*** Opening SOURCE MATERIAL ***

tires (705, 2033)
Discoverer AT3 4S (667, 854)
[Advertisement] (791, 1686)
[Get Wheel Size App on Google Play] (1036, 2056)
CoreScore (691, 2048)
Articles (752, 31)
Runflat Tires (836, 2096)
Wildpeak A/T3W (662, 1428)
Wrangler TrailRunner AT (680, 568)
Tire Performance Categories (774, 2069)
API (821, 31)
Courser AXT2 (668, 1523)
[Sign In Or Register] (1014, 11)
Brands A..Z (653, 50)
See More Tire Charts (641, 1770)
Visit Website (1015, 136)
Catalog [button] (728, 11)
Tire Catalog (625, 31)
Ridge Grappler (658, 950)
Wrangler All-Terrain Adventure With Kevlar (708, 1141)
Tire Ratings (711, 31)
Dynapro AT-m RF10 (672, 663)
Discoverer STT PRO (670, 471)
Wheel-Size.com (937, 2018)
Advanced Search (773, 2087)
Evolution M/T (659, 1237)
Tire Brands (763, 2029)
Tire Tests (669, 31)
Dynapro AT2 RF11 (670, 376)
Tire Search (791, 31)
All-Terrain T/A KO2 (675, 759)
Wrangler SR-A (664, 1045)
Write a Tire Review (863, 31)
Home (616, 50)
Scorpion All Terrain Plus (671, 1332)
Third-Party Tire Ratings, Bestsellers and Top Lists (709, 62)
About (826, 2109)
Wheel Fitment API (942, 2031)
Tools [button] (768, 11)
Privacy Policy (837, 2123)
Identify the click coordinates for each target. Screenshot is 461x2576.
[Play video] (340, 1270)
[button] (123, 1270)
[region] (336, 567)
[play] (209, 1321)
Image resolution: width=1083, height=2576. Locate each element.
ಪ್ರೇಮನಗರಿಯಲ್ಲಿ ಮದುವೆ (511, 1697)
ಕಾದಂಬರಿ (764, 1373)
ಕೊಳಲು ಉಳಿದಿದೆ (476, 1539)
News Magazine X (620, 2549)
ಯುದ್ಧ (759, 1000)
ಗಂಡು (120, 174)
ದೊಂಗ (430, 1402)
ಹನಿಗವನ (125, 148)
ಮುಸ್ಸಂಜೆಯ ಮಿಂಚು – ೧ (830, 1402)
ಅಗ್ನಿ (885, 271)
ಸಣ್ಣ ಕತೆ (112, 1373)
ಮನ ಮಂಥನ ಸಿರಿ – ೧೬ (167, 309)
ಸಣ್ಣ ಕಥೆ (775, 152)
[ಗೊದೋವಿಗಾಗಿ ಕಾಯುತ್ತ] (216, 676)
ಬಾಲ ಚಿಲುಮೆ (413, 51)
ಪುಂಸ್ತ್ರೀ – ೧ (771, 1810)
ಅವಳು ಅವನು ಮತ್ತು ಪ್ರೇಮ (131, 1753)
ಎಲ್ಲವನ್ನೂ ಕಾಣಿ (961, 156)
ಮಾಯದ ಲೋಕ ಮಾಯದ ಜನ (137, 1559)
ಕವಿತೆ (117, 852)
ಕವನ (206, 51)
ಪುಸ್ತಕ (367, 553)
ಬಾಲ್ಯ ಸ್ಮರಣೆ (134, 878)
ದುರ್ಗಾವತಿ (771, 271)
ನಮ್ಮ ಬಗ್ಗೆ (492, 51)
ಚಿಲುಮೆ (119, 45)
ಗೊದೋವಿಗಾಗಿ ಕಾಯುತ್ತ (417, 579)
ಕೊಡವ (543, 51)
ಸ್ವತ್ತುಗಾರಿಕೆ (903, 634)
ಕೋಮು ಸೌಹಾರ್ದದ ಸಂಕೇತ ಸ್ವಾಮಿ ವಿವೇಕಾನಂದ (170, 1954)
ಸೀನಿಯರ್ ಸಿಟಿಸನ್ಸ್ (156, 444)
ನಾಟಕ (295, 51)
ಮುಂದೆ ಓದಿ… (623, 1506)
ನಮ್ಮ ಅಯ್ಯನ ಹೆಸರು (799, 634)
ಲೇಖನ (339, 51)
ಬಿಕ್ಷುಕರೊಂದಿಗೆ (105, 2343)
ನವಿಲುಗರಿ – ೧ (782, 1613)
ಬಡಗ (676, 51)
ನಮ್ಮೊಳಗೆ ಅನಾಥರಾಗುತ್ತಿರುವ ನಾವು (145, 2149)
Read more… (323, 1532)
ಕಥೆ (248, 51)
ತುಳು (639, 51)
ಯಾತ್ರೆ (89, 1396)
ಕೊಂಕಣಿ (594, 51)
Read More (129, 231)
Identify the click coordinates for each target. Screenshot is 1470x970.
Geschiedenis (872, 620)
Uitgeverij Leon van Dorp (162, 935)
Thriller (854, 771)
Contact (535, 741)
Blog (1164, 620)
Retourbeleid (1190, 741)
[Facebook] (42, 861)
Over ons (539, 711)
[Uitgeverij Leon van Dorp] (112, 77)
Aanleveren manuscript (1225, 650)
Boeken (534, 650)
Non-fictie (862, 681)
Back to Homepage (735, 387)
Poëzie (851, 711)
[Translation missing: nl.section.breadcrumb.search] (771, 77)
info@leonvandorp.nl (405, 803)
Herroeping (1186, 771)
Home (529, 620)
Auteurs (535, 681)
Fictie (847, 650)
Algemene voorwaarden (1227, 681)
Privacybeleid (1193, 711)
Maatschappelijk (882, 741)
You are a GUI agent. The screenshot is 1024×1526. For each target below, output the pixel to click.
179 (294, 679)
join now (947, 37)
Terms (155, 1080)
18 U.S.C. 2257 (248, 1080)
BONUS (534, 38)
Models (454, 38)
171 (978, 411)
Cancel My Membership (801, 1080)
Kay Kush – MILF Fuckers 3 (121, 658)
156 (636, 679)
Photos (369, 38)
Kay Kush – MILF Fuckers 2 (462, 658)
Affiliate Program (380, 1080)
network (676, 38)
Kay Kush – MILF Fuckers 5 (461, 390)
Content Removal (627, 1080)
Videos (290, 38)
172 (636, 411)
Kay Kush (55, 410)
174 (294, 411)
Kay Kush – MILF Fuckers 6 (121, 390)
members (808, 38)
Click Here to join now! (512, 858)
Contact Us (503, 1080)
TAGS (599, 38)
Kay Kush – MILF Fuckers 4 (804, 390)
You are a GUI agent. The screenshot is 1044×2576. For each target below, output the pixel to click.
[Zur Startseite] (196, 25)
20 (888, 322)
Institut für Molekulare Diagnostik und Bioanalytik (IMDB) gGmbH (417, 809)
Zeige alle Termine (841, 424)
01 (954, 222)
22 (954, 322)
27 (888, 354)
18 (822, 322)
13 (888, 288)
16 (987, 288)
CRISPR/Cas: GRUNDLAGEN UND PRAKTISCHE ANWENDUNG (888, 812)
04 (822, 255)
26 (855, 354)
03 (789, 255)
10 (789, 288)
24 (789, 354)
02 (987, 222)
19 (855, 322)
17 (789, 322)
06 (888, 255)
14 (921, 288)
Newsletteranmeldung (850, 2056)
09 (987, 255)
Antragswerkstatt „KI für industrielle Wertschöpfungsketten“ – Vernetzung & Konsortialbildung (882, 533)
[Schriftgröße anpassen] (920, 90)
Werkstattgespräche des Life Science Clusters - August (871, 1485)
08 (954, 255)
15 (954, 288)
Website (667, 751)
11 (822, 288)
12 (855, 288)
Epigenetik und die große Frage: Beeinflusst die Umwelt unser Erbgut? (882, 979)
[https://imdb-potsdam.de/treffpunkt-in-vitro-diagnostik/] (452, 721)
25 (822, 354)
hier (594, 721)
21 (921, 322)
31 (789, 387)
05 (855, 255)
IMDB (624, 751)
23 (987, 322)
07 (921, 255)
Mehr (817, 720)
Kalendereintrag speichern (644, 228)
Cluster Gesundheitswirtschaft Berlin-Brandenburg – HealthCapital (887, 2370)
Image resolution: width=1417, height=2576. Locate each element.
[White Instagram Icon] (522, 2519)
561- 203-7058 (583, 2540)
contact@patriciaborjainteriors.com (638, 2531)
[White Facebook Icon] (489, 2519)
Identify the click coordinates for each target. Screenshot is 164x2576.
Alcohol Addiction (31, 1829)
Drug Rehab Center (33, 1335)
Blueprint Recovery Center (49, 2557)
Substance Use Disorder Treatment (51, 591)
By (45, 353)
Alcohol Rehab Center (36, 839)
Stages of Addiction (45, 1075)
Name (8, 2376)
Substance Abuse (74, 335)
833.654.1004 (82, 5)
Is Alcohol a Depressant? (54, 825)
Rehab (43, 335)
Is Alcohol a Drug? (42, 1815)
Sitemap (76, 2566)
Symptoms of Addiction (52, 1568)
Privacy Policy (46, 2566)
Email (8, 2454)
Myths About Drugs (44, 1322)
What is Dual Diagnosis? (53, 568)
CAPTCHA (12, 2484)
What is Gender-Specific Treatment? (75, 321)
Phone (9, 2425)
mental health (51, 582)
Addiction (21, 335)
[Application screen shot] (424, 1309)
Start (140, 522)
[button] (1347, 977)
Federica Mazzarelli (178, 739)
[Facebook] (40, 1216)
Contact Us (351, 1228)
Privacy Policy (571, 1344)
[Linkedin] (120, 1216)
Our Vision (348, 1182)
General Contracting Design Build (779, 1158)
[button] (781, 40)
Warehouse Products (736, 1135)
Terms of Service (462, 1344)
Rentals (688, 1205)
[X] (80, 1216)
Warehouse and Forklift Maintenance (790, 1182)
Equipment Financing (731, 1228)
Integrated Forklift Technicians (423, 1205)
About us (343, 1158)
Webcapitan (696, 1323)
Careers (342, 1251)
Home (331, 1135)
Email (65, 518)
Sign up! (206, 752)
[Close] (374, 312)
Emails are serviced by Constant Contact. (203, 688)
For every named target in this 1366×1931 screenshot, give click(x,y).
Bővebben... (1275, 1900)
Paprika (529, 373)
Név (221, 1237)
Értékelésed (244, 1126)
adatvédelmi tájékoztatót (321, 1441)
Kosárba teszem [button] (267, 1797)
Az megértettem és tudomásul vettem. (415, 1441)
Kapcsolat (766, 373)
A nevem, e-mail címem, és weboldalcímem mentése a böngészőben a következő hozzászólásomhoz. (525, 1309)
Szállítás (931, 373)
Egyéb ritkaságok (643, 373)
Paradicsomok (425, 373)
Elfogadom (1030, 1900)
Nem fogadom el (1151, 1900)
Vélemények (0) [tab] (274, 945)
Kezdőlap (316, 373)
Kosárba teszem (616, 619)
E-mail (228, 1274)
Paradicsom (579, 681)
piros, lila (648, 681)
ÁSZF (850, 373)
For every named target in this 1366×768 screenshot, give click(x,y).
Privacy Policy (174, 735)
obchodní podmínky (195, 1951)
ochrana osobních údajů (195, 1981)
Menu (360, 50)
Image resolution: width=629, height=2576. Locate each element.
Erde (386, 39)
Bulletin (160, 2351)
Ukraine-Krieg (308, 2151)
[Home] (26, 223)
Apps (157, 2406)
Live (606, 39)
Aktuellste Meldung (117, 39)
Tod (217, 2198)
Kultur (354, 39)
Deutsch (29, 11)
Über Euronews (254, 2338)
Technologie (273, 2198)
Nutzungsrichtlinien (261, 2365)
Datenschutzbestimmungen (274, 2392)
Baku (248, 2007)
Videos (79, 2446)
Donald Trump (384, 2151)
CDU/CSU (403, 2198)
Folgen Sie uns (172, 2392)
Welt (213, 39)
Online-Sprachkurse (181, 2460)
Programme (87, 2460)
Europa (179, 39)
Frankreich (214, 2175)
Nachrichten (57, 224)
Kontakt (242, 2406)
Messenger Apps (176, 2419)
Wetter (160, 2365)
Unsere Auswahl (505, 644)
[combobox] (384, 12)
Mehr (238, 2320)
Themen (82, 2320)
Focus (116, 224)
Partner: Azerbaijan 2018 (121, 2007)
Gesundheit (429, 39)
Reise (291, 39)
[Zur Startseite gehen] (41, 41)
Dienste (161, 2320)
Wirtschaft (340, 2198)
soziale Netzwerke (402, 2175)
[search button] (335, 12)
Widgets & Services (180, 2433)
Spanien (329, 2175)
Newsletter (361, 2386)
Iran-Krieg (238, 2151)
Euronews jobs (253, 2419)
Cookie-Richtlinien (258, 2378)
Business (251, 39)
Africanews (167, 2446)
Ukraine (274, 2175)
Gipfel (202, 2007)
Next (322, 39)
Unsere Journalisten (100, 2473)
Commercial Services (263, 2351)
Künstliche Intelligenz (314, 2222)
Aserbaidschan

*** Closing SOURCE MATERIAL ***

ACTIVITY
Nothing but the lines from the top of the entries above through the line with "Scorpion All Terrain Plus (671, 1332)" should be set down, each exactly as written.

TASK RESPONSE
tires (705, 2033)
Discoverer AT3 4S (667, 854)
[Advertisement] (791, 1686)
[Get Wheel Size App on Google Play] (1036, 2056)
CoreScore (691, 2048)
Articles (752, 31)
Runflat Tires (836, 2096)
Wildpeak A/T3W (662, 1428)
Wrangler TrailRunner AT (680, 568)
Tire Performance Categories (774, 2069)
API (821, 31)
Courser AXT2 (668, 1523)
[Sign In Or Register] (1014, 11)
Brands A..Z (653, 50)
See More Tire Charts (641, 1770)
Visit Website (1015, 136)
Catalog [button] (728, 11)
Tire Catalog (625, 31)
Ridge Grappler (658, 950)
Wrangler All-Terrain Adventure With Kevlar (708, 1141)
Tire Ratings (711, 31)
Dynapro AT-m RF10 (672, 663)
Discoverer STT PRO (670, 471)
Wheel-Size.com (937, 2018)
Advanced Search (773, 2087)
Evolution M/T (659, 1237)
Tire Brands (763, 2029)
Tire Tests (669, 31)
Dynapro AT2 RF11 (670, 376)
Tire Search (791, 31)
All-Terrain T/A KO2 (675, 759)
Wrangler SR-A (664, 1045)
Write a Tire Review (863, 31)
Home (616, 50)
Scorpion All Terrain Plus (671, 1332)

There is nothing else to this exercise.